B.I must have been under lot of pressure but the kid has talent, he'll come up with some good stuff. You can tell YG always wanted Ikon to win over Winner though , he wants a mini Big Bang and he knows he ain't getting that with Winner. 

Lol I initially wanted Jae Suk and GDYB, never expected Kwanghee. My favourite would be GDYB since I'm biased but other than that, I'm looking forward to Zion T and Hyukoh. I agree about Myungsoo, he's too damn obsessed with EDM and I don't think he could sing a slow song. Iu would just bury him in that duet.

Also the "If you" live perfs are awesome, wish they promoted it.


----------



## NudeShroom (Jul 22, 2015)

I feel bad for BI, netizens are giving the kid a hard time for something his father did


----------



## Deputy Myself (Jul 22, 2015)

probably part of the reason why their debut was delayed, come to think of it.

nobody denies he's a hard worker, so once the initial outrage against his father has died down and idk he does some charity stuff once he's succesful, everyone will love him.


----------



## NudeShroom (Jul 22, 2015)

these are netizens wouter

they're designed to hold grudges for minimum 50 years


----------



## zenieth (Jul 22, 2015)

After summer ends

There's really only F(x) (lol) EXID and 4minute to round out the year for GGs.


----------



## Deputy Myself (Jul 22, 2015)

Word and item position data:
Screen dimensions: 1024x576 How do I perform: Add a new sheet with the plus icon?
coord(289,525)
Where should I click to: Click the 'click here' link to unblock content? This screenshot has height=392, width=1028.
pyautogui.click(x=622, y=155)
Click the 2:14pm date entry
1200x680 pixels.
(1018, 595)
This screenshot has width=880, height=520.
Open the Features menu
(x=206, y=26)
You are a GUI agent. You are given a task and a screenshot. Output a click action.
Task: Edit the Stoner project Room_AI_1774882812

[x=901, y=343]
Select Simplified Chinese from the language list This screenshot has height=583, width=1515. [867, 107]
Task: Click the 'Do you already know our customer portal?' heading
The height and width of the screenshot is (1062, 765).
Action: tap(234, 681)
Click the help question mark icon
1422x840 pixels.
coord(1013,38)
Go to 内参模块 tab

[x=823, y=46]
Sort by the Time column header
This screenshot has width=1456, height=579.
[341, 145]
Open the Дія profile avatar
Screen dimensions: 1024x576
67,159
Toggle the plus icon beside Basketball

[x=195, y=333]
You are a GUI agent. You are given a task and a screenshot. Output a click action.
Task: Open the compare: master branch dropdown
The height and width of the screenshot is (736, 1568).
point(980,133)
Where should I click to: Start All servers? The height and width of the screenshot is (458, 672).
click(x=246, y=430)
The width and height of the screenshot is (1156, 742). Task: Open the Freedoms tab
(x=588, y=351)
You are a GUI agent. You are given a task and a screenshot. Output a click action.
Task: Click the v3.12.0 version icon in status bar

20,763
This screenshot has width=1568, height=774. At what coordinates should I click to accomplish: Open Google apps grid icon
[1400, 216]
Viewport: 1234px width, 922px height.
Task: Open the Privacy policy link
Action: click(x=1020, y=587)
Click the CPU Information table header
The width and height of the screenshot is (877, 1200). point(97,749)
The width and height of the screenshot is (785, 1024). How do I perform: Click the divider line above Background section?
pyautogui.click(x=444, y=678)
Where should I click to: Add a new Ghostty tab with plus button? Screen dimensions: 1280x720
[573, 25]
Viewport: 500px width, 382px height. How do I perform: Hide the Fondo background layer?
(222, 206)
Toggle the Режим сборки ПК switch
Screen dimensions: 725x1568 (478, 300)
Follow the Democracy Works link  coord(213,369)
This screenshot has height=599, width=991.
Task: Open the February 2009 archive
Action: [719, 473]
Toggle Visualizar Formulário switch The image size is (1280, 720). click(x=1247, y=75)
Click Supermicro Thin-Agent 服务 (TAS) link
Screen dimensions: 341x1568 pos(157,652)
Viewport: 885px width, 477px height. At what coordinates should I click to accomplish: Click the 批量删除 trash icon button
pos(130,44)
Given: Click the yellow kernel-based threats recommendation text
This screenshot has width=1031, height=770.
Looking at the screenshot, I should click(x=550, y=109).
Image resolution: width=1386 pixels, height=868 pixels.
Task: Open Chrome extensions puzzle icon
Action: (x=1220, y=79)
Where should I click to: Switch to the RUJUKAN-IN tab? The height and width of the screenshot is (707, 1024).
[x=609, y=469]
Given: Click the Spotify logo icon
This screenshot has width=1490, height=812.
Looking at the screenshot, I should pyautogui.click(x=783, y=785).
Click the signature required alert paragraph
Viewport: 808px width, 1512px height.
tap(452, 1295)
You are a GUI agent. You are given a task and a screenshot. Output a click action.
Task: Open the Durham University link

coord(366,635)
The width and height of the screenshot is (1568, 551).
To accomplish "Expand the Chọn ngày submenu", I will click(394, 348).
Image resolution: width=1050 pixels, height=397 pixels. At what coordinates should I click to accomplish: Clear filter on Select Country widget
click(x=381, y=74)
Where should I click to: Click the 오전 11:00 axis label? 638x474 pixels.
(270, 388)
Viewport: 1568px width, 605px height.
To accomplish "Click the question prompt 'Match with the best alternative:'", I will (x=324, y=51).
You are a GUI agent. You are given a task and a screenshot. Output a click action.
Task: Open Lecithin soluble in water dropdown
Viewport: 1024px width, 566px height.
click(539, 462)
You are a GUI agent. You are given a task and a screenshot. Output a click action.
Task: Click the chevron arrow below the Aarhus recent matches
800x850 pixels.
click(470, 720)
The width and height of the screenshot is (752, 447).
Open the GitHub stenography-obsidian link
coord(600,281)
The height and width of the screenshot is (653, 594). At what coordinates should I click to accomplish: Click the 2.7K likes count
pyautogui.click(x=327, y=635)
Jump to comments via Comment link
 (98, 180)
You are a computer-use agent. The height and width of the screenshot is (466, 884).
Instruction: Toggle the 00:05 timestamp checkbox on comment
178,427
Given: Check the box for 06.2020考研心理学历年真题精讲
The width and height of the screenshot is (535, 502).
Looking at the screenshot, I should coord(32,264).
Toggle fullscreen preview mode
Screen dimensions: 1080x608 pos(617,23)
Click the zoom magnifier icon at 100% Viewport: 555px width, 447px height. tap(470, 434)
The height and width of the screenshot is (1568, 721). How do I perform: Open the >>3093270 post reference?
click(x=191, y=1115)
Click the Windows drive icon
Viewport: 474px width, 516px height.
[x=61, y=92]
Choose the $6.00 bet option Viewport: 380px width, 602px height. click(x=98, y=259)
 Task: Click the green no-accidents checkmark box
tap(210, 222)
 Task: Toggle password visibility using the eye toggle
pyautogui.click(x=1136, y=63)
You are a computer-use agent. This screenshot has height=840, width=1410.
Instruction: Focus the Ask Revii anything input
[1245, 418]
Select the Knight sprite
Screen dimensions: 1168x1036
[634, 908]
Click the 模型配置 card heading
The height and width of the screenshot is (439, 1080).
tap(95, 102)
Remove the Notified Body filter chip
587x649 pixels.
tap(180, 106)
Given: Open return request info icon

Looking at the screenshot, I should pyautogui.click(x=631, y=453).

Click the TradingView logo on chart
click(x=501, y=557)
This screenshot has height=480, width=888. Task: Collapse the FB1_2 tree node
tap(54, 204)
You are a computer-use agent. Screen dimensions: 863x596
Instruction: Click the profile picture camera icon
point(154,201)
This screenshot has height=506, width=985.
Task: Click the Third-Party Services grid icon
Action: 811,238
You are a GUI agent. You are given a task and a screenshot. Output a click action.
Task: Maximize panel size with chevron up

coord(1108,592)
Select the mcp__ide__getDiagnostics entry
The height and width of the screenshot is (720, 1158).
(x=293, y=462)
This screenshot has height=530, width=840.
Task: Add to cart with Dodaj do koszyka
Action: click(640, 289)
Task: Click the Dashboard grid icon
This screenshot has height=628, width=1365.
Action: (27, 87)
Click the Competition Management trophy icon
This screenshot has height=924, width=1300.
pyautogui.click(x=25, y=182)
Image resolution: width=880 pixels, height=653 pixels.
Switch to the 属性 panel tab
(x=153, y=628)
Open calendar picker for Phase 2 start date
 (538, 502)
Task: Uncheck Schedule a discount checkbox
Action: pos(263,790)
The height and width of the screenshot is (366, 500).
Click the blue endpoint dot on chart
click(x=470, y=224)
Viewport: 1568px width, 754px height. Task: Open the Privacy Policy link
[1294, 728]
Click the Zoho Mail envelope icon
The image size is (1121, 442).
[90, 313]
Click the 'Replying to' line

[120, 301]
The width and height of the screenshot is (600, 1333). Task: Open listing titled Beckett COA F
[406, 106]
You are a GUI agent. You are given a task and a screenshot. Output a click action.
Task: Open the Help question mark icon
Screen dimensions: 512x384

OBJECTIVES –
**1.** Give every distinct username that appears in a post header in the forum thread.
**2.** Go on with the K-pop forum thread from the point where it stops.
These lines come from a different source than the forum thread.

ANSWERS TO EACH TASK –
**1.** NudeShroom, Deputy Myself, zenieth

**2.**
EXID and pominit coming back already?
interesting

I do believe we've had most of the big names all of a sudden yes, so the last 4 months will either be incredibly dull or incredibly surprising


----------



## zenieth (Jul 22, 2015)

[YOUTUBE]http://www.youtube.com/watch?v=t0aSDCau6kY[/YOUTUBE]

I'm curious as to what 4minute comes back with. Crazy was the first ep where the Group produced a majority of the songs on it.


----------



## zenieth (Jul 22, 2015)

[YOUTUBE]http://www.youtube.com/watch?v=NarkROK0aRc[/YOUTUBE]

goodbye performance.

Moonbyul singing, Wheein and Solar rapping


----------



## NudeShroom (Jul 22, 2015)

Moonbyul has such a nice voice but prefers rapping it seems.  She's not bad but it seems she's content being known just as Mamamoo's rapper



Deputy Myself said:


> EXID and pominit coming back already?
> interesting
> 
> I do believe we've had most of the big names all of a sudden yes, so the last 4 months will either be incredibly dull or incredibly surprising



EXID are set for sept I believe, probably after their show stops airing


----------



## zenieth (Jul 22, 2015)

F(x) and Exid are september.

4minute is some undefined time in Fall. They in LA now working G-Unit though.


----------



## Hustler (Jul 22, 2015)

Hello Venus music keeps going downhill 

Ara pls come back


----------



## zenieth (Jul 23, 2015)

[YOUTUBE]http://www.youtube.com/watch?v=YYHyAIFG3iI[/YOUTUBE]


----------



## SayoSenpaiPls (Jul 23, 2015)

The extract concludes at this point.